What are government bonds?

Learn all about government bonds: including what they are, how they work, and why they move in price.

A government bond is a type of debt-based investment, where you loan money to a government in return for an agreed rate of interest. Governments use them to raise funds that can be spent on new projects or infrastructure, and investors can use them to get a set return paid at regular intervals.

How do government bonds work?

When you buy a government bond, you lend the government an agreed amount of money for an agreed period of time. In return, the government will pay you back a set level of interest at regular periods, known as the coupon. This makes bonds a fixed-income asset.

Once the bond expires, you'll get back to your original investment. The day on which you get your original investment back is called the maturity date. Different bonds will come with different maturity dates - you could buy a bond that matures in less than a year, or one that matures in 30 years or more.

Government bond example

Say, for instance, that you invested £10,000 into a 10-year government bond with a 5% annual coupon.

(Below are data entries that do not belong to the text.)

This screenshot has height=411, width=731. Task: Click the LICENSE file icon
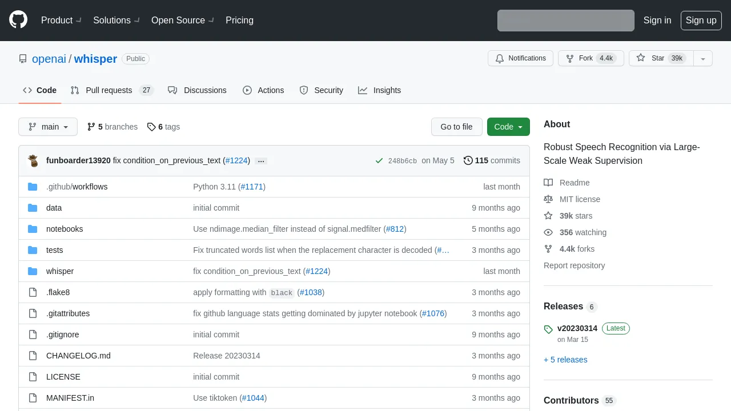point(33,377)
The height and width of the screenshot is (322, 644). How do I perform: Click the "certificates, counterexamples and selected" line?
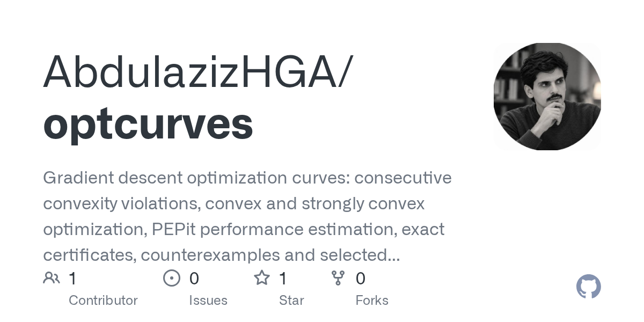(x=221, y=255)
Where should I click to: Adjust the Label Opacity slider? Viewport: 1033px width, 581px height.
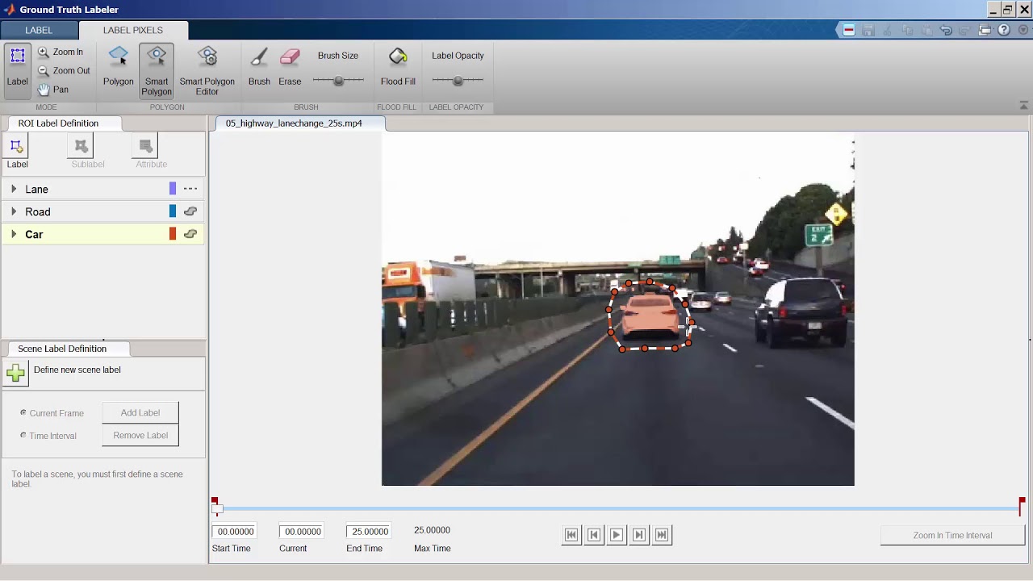(x=458, y=81)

Each year, the government would pay you 5% of your £10,000 as interest, and at the maturity date they would give you back your original £10,000.

Types of government bond

The terminology surrounding bonds can make things appear much more complicated that they actually are. That’s because each country that issues bonds uses different terms for them.

UK government bonds, for example, are referred to as gilts. The maturity of each gilt is listed in the name, so a UK government bond that matures in two years is called a two-year gilt.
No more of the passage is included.